9 L’article 124 de la loi sur les droits d’accise dispose ce qui suit :

« (1)   Est considéré comme un abus de droit dans le mouvement ou la disposition d’objets imposables tout comportement de personnes impliquées d’une manière ou d’une autre, directement ou indirectement, dans le mouvement ou la disposition d’objets imposables qui vise à :

1. dissimuler l’intention, le but ou le motif réels du mouvement ou de la disposition des objets imposables ;

2. éluder le paiement des droits d’accise ou d’autres charges publiques, y compris créer des conditions permettant d’éluder le paiement de ces droits ou de ces autres charges publiques.

(2)   Sont considérées comme abusant du droit au mouvement ou à la disposition d’objets imposables les personnes qui, de quelque manière que ce soit, sont impliquées directement ou indirectement dans un mouvement ou une disposition de tels objets lorsqu’elles :

1. concluent des actes juridiques fictifs en lien avec un mouvement ou une disposition d’objets imposables ou participent à la conclusion ou à l’exécution de tels actes juridiques en quelque qualité que ce soit ;

2. organisent des livraisons, des réceptions, des mouvements ou des dispositions fictifs d’objets imposables ou y participent directement ou indirectement ;

3. abusent du système d’informatisation des mouvements et des contrôles des produits soumis à accise pour représenter des mouvements ou des dispositions fictifs ;

4. participent directement ou indirectement à l’établissement de faux documents commerciaux, de transport ou d’autres documents en lien avec le mouvement ou la disposition d’objets imposables ou avec l’utilisation de tels faux documents ;

5. utilisent de manière non autorisée ou illicite des données d’autres personnes physiques ou morales afin de remplir ou de créer les conditions pour réaliser des actes, des comportements, des mouvements ou des dispositions d’objets imposables ;

6. réalisent des actes, des comportements, des mouvements ou des dispositions d’objets imposables, ou bien créent les conditions pour de tels actes, comportements, mouvements ou dispositions, par abus de confiance ou par des actes frauduleux, faux ou trompeurs.

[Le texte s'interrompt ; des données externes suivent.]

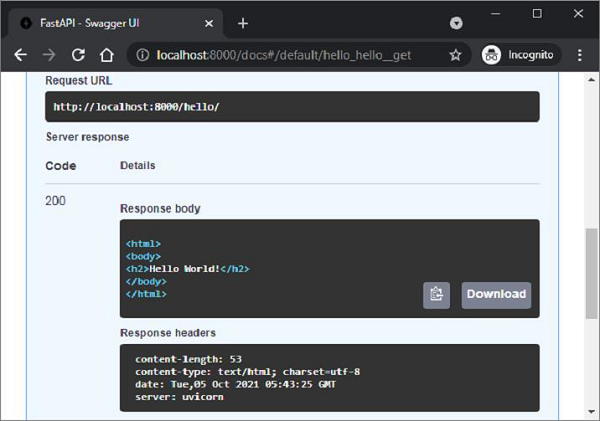Click the Request URL text box
The width and height of the screenshot is (600, 421).
click(x=292, y=107)
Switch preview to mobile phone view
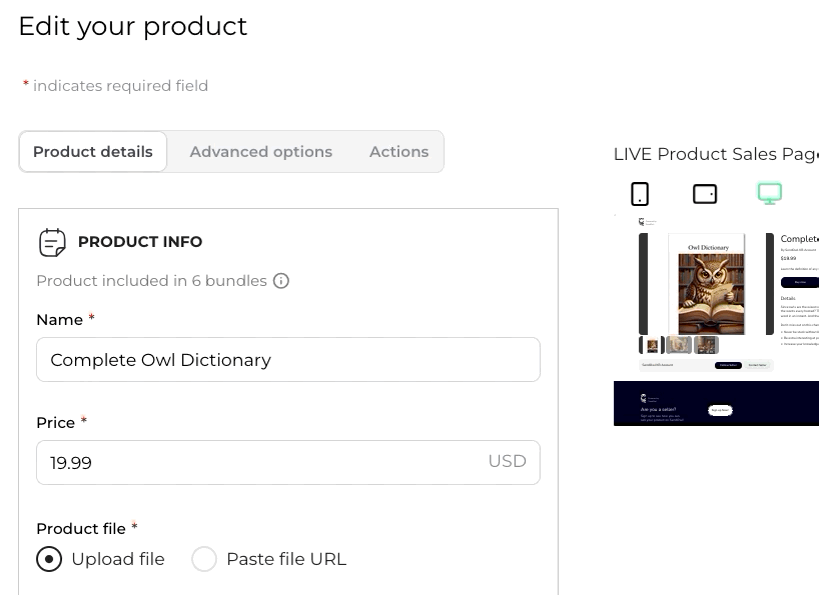Image resolution: width=819 pixels, height=595 pixels. pos(640,194)
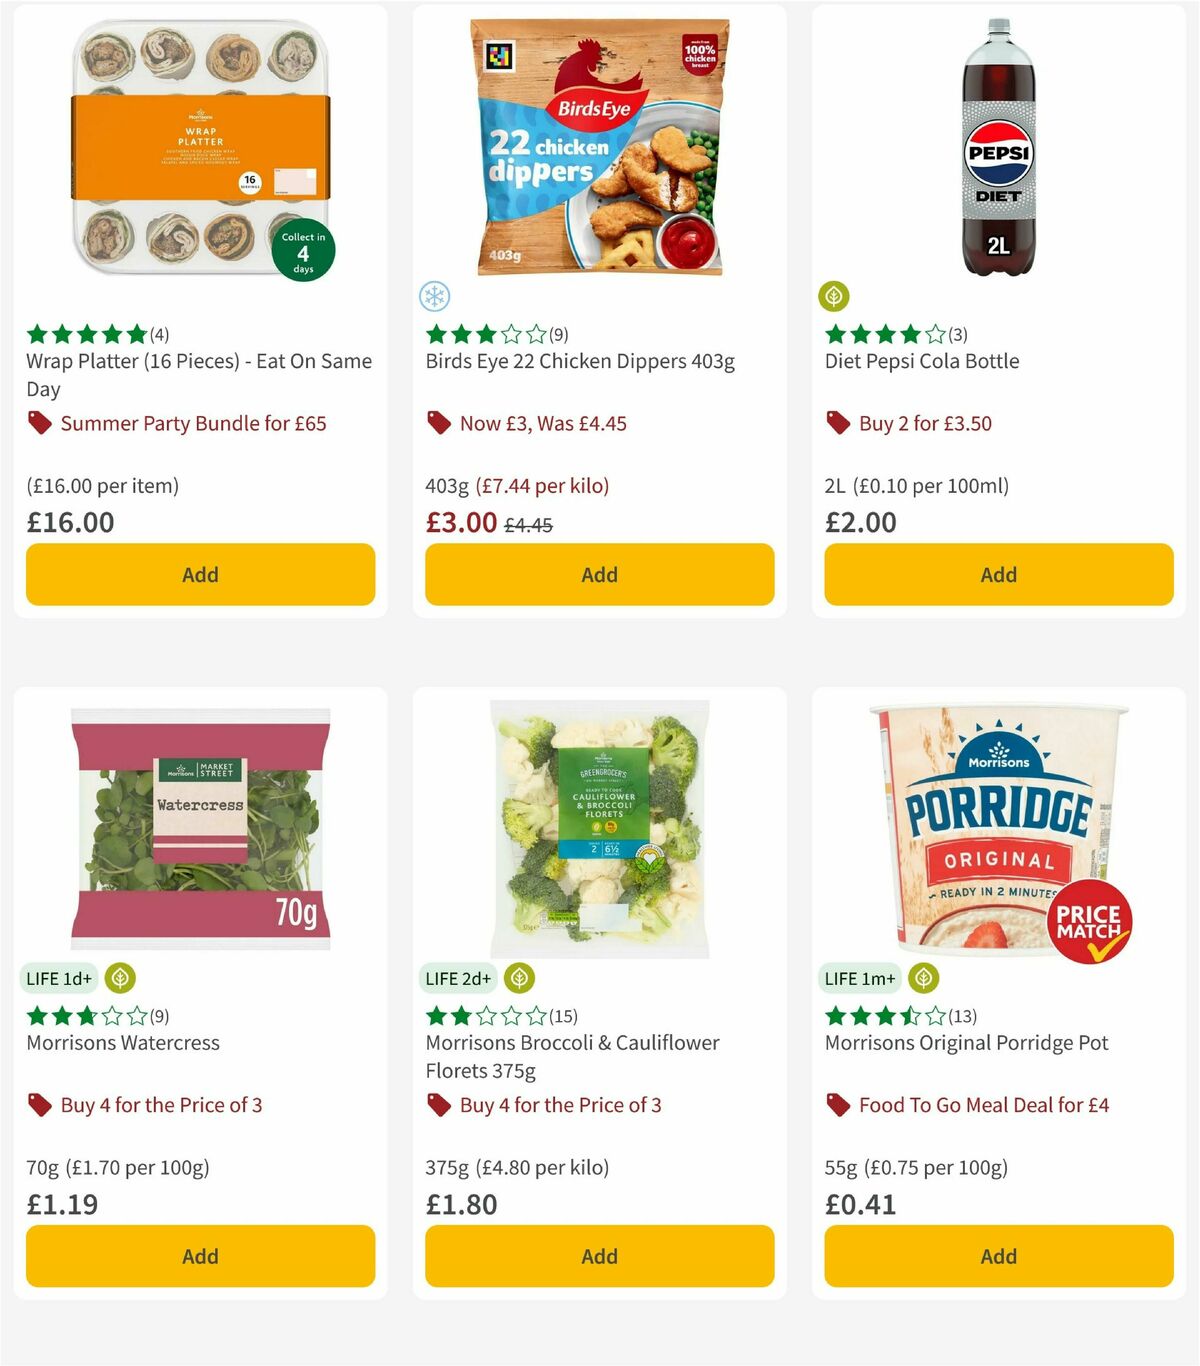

(3)   Au sens du présent article, est considérée comme disposition d’objets imposables toute disposition de fait ou de droit, y compris en effectuant exclusivement des transactions ou des opérations financières qui impliquent l’émission, la certification ou l’authentification de tout document comptable, la conclusion de contrats ou la participation à des relations contractuelles ou l’émission, la certification ou l’authentification d’un document de transport ou de tout autre document en qualité
d’acheteur, de vendeur, d’intermédiaire, de transporteur, de destinataire ou d’expéditeur d’objets imposables. »

10 L’article 125 de la loi sur les droits d’accise énonce ce qui suit :

« (1)   Si la base pour déterminer l’exigibilité de l’accise est un abus de droit dans le mouvement ou la disposition d’objets imposables et si, dans ce cadre, est constatée l’existence d’un acte juridique fictif ou d’une livraison, d’une réception, d’un mouvement ou d’une disposition fictifs d’objets d’imposables, la base pour déterminer les droits d’accise dus est alors l’acte juridique fictif ou bien la livraison, la réception, le mouvement ou la disposition fictifs des objets imposables.
Toute personne qui, directement ou indirectement, participe à l’abus de droit dans la conclusion ou l’exécution d’un acte juridique fictif ou d’une livraison, d’une réception, d’un mouvement ou d’une disposition fictifs d’objets imposables répond, en tant que débiteur solidaire, du paiement des droits d’accise devenus exigibles.

(2)   Toute personne pour laquelle les circonstances objectives laissent apparaître qu’elle savait ou était tenue de savoir qu’elle participe, par ses actes ou en s’abstenant de prendre les mesures requises, à un abus de droit dans le mouvement ou la disposition d’objets imposables répond, en tant que débiteur solidaire, du paiement des droits d’accise devenus exigibles.

[…] »

Litige au principal et question préjudicielle

11 MK est propriétaire d’une entreprise d’artisanat de droit croate exerçant une activité de découpe du bois et de services accessoires dans le secteur forestier.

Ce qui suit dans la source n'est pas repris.